Task item: Please pick up the sweet orange DNA traceability abstract below after its last sentence and continue writing it.

High Resolution Melting DNA analysis for the traceability of plants and juices of blond and pigmented sweet orange

The economic relevance of sweet orange [Citrus sinensis (L.) Osbeck] raised the interest for the set-up of robust and scalable methods to assess the origin of plants and derived products. Molecular markers, such as single-nucleotide polymorphisms (SNPs), represent a robust tool for the univocal identification of the genetic origin of a specific cultivar (or group of accessions) with relevant application for traceability.

In this work, the whole-genome sequencing of 29 accessions representing the four varietal groups of sweet orange (i.e.: Common, Navel, Acidless and Pigmented) allowed the in silico detection of unique SNPs to discriminate each group (group-specific SNPs) and ten pigmented orange accessions (genotype-specific SNPs).

(Dataset excerpts)
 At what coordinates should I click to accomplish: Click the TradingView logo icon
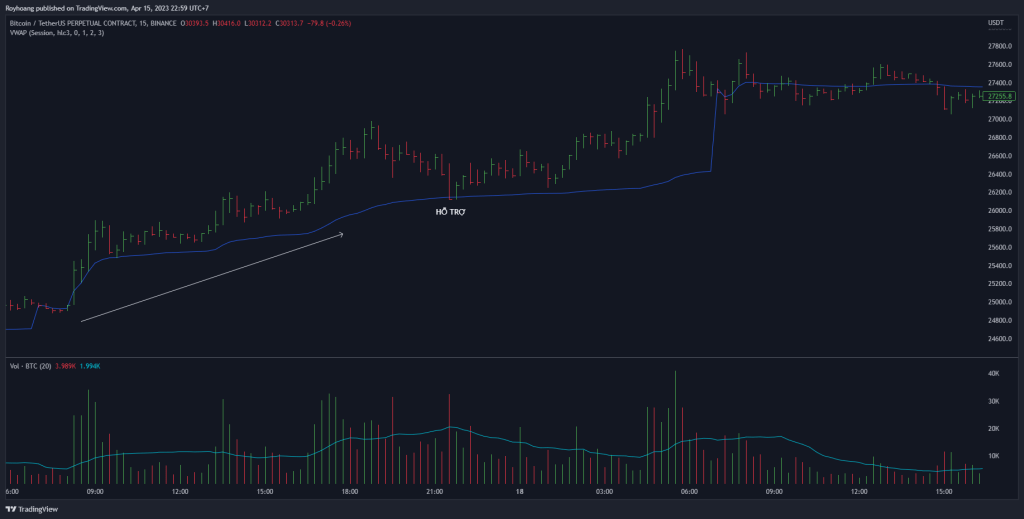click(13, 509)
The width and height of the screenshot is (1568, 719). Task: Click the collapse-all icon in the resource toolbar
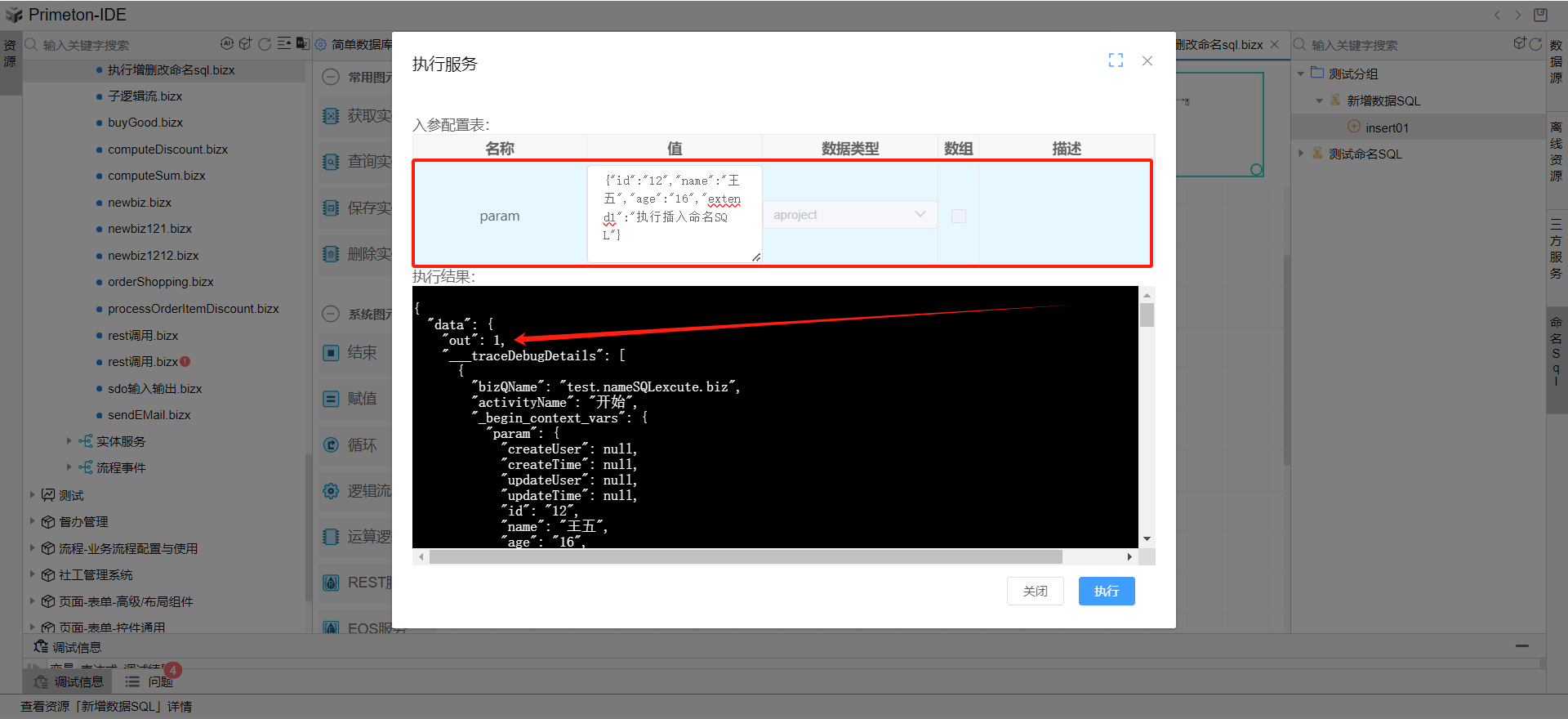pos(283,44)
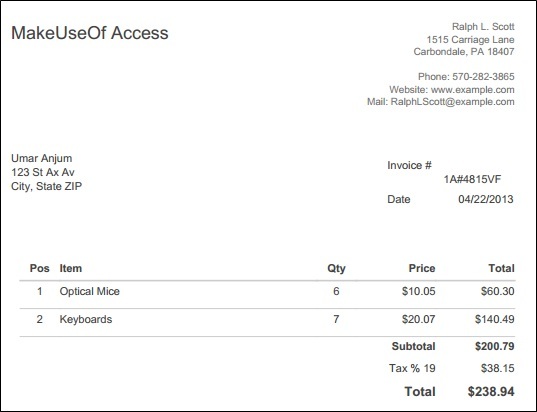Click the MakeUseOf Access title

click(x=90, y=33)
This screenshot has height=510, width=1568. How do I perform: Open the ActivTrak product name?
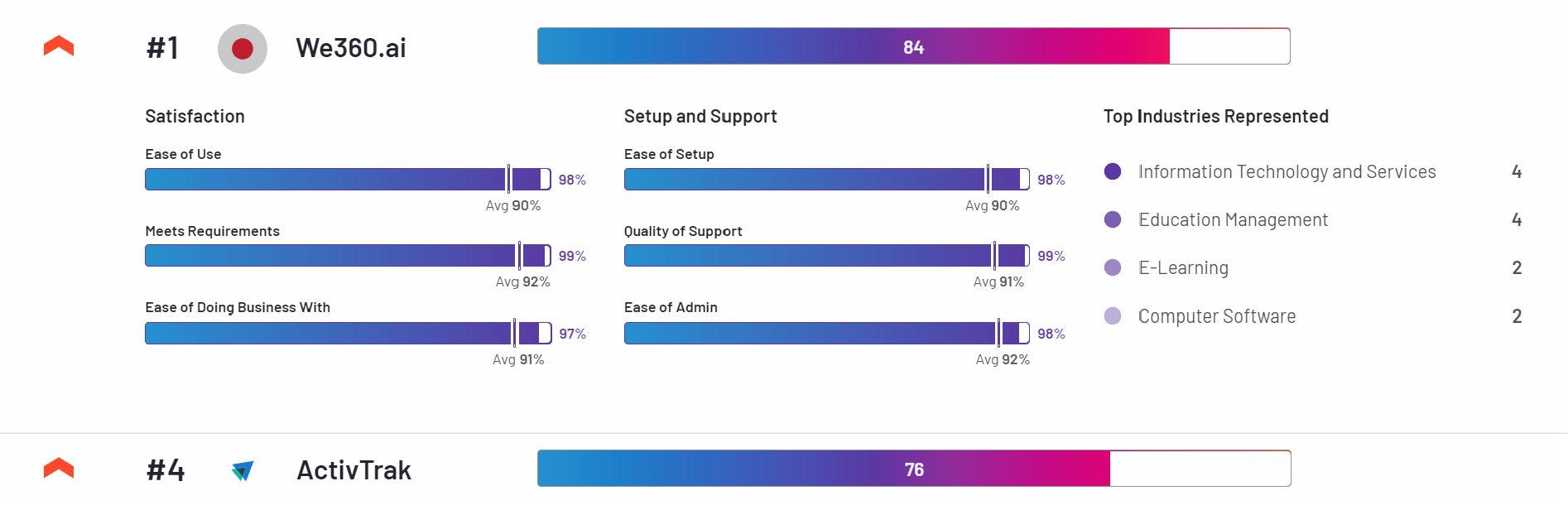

Answer section:
A subset of the SNPs detected in silico was then validated through a high-resolution melting assay (HRM) on additional 81 genotypes held in three ex-situ collections in Italy and Spain and on several matrices: leaves, hand‐squeezed and commercial fresh-squeezed juices, processed orange juices, and beverages. The HRM assay allowed the identification of 13 group-specific and 30 genotype-specific SNPs showing consistent results across the whole germplasm and the different food matrices tested. The HRM assay proved its efficacy also for the identification of juice blending with other sweet orange varieties (with a detection limit of 5 %). The identified unique SNPs represent a valuable tool to trace the varietal correspondence of plants and fruit-derived products. Their implementation with a scalable and robust HRM assay could be readily employed by growers and the food processing industry to ensure traceability along the chain.